(Stored data entries)
════════
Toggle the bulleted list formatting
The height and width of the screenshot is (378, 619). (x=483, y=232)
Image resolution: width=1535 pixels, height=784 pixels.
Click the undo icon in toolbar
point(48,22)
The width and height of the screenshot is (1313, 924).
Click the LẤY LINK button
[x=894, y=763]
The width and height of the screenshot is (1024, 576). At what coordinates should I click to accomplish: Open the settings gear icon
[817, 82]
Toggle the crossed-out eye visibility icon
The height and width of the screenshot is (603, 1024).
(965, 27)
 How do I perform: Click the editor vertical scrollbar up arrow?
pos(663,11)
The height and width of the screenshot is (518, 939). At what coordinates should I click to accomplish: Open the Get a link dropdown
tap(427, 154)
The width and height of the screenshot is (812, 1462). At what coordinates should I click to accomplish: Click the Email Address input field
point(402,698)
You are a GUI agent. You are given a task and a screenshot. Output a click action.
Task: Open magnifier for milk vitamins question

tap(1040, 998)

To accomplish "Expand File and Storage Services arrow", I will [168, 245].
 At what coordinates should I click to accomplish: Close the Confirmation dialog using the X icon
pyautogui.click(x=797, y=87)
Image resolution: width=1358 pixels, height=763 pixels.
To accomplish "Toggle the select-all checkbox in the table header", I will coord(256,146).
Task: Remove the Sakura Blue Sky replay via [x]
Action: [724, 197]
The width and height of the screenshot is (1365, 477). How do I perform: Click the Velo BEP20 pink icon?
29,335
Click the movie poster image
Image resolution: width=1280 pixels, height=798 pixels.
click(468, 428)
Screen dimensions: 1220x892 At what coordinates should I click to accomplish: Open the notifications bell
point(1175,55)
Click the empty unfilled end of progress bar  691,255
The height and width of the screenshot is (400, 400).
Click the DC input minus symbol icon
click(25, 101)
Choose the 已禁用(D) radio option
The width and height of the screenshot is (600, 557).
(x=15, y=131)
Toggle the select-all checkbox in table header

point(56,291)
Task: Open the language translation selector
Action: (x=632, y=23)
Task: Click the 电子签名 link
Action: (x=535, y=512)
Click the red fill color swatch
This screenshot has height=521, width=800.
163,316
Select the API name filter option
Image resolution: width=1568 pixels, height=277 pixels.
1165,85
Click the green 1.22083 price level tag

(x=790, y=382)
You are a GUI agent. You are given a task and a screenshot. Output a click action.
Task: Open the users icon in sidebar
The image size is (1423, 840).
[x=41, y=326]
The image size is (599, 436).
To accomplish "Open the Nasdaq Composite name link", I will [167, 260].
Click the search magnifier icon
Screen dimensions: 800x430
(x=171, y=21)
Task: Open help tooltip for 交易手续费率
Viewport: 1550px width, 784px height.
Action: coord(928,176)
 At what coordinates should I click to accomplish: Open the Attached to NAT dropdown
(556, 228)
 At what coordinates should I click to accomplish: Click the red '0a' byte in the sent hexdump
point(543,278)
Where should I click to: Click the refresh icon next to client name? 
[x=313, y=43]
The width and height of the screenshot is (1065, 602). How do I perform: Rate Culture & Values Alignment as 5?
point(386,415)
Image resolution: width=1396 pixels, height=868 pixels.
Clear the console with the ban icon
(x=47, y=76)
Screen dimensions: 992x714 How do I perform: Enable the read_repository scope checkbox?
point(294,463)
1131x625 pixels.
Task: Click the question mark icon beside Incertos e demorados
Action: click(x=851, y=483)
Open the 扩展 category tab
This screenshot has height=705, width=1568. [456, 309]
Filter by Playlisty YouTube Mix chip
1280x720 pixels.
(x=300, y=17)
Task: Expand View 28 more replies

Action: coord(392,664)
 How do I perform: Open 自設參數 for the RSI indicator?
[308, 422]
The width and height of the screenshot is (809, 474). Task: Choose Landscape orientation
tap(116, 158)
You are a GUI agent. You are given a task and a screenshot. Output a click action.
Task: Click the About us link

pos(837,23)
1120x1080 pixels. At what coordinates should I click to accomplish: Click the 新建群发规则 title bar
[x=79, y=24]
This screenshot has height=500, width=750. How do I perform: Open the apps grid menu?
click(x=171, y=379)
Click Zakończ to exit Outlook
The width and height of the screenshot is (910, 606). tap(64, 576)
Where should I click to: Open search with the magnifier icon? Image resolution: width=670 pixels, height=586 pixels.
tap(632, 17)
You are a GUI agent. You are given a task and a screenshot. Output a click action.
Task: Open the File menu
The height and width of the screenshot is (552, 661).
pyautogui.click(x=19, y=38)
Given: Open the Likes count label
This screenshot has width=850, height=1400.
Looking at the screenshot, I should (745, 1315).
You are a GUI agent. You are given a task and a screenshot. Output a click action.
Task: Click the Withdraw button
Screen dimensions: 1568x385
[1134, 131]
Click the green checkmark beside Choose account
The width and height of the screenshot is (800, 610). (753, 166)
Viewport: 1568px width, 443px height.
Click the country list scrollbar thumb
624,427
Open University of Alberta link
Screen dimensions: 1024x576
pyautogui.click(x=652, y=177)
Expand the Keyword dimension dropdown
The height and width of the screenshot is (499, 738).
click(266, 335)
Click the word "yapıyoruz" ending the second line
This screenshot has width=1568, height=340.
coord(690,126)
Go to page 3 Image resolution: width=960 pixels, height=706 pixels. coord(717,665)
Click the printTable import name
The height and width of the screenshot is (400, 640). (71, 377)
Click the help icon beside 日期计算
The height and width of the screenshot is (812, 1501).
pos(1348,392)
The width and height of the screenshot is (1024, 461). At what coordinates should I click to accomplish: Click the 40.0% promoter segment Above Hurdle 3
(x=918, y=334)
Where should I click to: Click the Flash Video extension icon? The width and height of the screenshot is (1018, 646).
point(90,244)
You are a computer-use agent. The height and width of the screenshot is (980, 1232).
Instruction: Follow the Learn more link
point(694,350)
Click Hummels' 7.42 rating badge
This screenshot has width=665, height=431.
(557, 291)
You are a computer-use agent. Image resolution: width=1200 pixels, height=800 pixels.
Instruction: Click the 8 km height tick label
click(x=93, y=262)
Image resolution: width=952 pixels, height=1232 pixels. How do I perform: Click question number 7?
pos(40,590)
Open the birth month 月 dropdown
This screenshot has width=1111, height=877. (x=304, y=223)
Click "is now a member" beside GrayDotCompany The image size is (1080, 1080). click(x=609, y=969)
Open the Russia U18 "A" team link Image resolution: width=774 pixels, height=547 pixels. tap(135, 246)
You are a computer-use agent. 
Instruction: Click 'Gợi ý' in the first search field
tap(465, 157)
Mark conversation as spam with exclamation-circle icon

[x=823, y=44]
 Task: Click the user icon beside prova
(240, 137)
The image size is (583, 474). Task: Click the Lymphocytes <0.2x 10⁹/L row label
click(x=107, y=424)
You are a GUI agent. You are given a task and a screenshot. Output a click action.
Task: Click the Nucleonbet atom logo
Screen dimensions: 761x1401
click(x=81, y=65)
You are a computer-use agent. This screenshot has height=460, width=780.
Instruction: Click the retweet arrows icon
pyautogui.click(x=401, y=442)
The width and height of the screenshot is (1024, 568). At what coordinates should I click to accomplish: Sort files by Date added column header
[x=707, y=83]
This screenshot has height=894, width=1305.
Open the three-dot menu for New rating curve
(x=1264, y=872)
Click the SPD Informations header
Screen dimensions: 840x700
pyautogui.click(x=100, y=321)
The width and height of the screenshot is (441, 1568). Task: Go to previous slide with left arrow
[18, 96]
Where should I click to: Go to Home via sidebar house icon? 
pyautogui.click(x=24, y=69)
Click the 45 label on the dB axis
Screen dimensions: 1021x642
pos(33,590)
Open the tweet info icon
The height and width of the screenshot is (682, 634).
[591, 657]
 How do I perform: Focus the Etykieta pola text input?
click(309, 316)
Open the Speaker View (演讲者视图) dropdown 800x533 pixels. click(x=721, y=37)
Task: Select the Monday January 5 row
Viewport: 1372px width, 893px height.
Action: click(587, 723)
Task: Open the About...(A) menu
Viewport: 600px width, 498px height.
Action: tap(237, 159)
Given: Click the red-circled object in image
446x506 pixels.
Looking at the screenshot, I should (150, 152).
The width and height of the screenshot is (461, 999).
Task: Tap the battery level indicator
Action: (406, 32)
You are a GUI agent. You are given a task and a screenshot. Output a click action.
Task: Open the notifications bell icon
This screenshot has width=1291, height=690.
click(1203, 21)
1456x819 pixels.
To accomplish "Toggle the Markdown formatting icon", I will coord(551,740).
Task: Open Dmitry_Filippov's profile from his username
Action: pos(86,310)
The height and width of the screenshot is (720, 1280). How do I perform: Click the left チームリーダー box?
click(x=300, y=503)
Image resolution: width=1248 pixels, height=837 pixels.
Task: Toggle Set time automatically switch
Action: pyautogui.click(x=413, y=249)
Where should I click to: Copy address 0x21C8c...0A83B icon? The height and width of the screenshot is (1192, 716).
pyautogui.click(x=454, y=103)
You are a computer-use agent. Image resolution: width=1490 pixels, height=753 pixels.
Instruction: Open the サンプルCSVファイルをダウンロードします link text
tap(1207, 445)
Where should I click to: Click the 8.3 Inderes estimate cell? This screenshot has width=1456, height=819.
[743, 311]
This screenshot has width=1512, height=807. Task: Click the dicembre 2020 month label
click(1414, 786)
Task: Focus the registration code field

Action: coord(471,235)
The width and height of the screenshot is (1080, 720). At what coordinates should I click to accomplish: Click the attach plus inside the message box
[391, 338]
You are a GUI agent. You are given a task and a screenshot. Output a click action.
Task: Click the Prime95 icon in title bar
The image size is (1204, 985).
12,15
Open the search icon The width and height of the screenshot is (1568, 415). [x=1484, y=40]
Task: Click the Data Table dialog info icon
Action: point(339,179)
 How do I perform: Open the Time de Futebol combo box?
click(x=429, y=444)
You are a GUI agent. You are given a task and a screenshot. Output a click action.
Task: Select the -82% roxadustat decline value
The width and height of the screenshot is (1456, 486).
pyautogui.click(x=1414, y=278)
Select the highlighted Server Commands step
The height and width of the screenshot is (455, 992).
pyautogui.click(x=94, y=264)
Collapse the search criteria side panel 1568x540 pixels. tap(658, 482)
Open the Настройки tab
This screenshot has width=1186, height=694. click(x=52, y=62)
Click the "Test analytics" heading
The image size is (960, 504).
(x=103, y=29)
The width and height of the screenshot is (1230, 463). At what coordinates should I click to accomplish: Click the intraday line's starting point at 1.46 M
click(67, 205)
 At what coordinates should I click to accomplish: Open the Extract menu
════════
▸ WHAT THE TASK ASKS:
Please return only the lines above, starting at the line that has "Open the Speaker" and ending at the line that has "Task: Open the About...(A) menu", keeping both and leaving each one unchanged.

▸ RESPONSE TO THE TASK:
Open the Speaker View (演讲者视图) dropdown 800x533 pixels. click(x=721, y=37)
Task: Select the Monday January 5 row
Viewport: 1372px width, 893px height.
Action: click(587, 723)
Task: Open the About...(A) menu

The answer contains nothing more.